Data Portability and Pushability with Gnip

Gnip today announced a much needed piece of the web services infrastructure - a proxy service that sits between Data Publishers (like Digg, Flickr, and Twitter) and Data Consumers (like Plaxo and MyBlogLog) as a means to make moving structured data between services more efficient, flexible and scalable.

Up until now the systems for consumers to monitor the activity of publishers have been ad-hoc and typically based on Polling their individual APIs. This is challenge for data consumers and as well as providers. For API publishers they face issues like multiple protocols and data formats to support, the need for API throttling and management, identity and security, and not least of all, Scaling the service if you're successful.

Gnip hopes to change that into a standardized model that combines both push and pull elements. This can benefit publishers and consumers by improving the latency from hours to seconds, solving the scaling problem of the API load, and removing the hassle of data conversion. From the blog post announcing today's launch:

We built a system that connects Data Consumers to Data Publishers in a low-latency, highly-scalable standards-based way. Data can be pushed or pulled into Gnip (via XMPP, Atom, RSS, REST) and it can be pushed or pulled out of Gnip (currently only via REST, but the rest to follow). This release of Gnip is focused on propagating user generated activity events from point A to point B.

Gnip can be thought of as an 'activity bridge' for the social web, or as Nik Cubrilovic of TechCrunchIT put it, doing for social activity what pinging services have done for blogs. Except that the activities include more than blog posting - commenting, rating, sharing, tweeting, purchasing, attending and more. Gnip would like to normalize the names of all online activities - the full list of their initial set is here.


The advantage for publishers is that their activity streams can be posted once to Gnip, who will offload the push and pull servicing to many consumers,and provide the data translations. The advantage to consumers is standardized and timely notification. As Joseph Smarr of Plaxo describes it

For Plaxo users, the benefit is simple: when you digg a story or bookmark a link with, etc. you should see that activity show up in Pulse a lot quicker--often within 60 seconds, whereas before integrating with Gnip, it might have taken an hour or more. Starting today, Digg and should be very quick to update, with Flickr and Twitter hopefully following shortly.
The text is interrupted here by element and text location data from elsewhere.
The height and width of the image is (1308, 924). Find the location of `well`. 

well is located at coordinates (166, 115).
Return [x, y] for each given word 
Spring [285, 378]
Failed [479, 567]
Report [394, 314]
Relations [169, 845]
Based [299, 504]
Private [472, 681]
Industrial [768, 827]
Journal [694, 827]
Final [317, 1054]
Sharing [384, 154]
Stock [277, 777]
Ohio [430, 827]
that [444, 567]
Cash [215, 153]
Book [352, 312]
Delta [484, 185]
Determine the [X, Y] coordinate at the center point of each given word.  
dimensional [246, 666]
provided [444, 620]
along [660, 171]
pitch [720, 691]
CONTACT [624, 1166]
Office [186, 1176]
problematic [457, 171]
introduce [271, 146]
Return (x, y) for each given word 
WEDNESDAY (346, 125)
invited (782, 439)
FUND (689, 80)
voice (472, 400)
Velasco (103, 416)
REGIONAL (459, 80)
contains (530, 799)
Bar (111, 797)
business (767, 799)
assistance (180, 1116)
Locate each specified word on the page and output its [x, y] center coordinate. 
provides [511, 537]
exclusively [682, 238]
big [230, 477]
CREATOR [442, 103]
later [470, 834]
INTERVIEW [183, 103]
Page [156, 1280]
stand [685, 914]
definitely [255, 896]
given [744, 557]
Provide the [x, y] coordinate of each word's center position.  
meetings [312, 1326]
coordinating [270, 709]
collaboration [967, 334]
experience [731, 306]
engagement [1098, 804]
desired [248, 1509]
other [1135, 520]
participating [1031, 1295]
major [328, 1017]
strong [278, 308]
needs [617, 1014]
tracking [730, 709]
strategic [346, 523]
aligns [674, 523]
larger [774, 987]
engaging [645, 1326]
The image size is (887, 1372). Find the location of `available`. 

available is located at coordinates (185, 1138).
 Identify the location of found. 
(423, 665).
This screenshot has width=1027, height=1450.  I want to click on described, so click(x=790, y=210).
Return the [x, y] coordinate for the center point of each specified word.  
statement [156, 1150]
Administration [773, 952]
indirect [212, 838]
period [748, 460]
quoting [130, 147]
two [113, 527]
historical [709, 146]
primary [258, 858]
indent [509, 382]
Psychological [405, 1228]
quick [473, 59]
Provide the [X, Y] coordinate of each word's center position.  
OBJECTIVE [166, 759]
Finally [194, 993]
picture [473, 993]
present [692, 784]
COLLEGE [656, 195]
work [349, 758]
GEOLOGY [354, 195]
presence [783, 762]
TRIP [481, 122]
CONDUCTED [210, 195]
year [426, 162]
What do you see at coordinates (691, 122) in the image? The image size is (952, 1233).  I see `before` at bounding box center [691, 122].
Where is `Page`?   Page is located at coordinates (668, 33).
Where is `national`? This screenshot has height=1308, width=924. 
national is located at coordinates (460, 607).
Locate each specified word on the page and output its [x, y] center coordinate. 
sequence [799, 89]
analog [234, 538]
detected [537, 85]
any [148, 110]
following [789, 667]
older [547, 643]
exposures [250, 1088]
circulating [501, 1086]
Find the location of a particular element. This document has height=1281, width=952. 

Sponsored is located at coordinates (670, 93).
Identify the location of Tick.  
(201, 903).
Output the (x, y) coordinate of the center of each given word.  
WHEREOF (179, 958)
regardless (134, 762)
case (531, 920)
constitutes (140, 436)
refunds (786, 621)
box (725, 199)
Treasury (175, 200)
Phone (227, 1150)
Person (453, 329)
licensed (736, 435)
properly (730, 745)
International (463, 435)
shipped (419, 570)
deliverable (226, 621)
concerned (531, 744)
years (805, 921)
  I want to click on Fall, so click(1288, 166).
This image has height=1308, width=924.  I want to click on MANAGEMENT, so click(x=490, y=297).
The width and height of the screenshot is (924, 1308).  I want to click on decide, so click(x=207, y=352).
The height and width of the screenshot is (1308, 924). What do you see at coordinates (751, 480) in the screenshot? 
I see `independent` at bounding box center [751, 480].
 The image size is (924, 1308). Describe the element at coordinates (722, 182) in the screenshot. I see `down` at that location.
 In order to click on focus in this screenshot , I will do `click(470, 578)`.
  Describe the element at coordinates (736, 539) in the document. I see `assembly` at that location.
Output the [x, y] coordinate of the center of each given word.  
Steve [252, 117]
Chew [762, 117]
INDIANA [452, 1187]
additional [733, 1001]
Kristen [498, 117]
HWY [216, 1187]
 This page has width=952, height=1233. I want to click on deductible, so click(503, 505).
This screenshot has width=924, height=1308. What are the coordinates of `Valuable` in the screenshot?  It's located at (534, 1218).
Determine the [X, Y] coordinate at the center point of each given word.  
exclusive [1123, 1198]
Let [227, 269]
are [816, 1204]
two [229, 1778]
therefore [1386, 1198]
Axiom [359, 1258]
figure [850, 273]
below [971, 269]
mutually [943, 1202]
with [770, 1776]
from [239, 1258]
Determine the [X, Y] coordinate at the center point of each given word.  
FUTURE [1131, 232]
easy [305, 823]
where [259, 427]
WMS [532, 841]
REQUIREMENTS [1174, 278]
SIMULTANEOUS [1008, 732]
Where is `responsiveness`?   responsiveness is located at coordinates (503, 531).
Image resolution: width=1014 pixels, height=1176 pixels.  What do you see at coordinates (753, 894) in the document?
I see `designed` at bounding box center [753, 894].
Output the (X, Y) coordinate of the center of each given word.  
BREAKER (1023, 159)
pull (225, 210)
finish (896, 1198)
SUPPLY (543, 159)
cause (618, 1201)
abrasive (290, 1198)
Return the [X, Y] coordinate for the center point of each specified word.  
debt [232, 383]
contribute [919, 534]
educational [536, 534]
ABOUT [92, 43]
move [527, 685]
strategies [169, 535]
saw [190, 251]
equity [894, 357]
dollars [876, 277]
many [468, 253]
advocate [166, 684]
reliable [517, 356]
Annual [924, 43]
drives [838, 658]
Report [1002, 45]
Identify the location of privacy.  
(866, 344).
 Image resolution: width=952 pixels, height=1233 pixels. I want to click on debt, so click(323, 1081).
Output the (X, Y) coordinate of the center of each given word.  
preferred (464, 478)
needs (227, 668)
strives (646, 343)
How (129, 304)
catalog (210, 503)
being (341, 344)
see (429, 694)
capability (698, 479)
The initial version of Gnip offers the notification service. Future versions scheduled for this year will include some very interesting enhancements:

  • Gnip Notifications: For "Data Consumers" they can poll for new data the moment it exists. Avoid throttling & decrease latency from hours to seconds. For "Data Providers" it lets them reduce API traffic by an order of magnitude while increasing distribution through aggregators.
  • Gnip Polling (coming soon): Offload API and RSS polling to Gnip and receive full content updates via your preferred protocol (REST, XMPP, ATOM, etc).
  • Gnip Transformation (coming soon): Receive standardized cross-service XML markup and turn integrating with new APIs into a plug-and-play experience.
  • Gnip Identification (coming soon): Let Gnip offer suggestions for your users' profiles through a variety of identity discovery mechanisms.

In the initial version of the notification service Gnip is only reporting to consumers that an activity has occurred, with the identification of the source and the guid of the item that was rated or consumed. In later versions the activity itself will be part of the transmission.


The protocol bridge graphic above shows the different formats that Gnip will support. The Gnip API shows standard REST calls for both producer and consumer, and includes language specific convenience libraries in Ruby, PHP, Perl, Python, and Java. We have created a new Gnip API profile here.

The company is lead by Eric Marcoullier, who founded MyBlogLog and sold it to Yahoo last year. The full list of partners on the Gnip community site includes delicious, Digg, Flickr, Twitter, MyBloglog, and Six Apart.

For more details on the service see good writeups from Marshall Kirkpatrick and John McCrea.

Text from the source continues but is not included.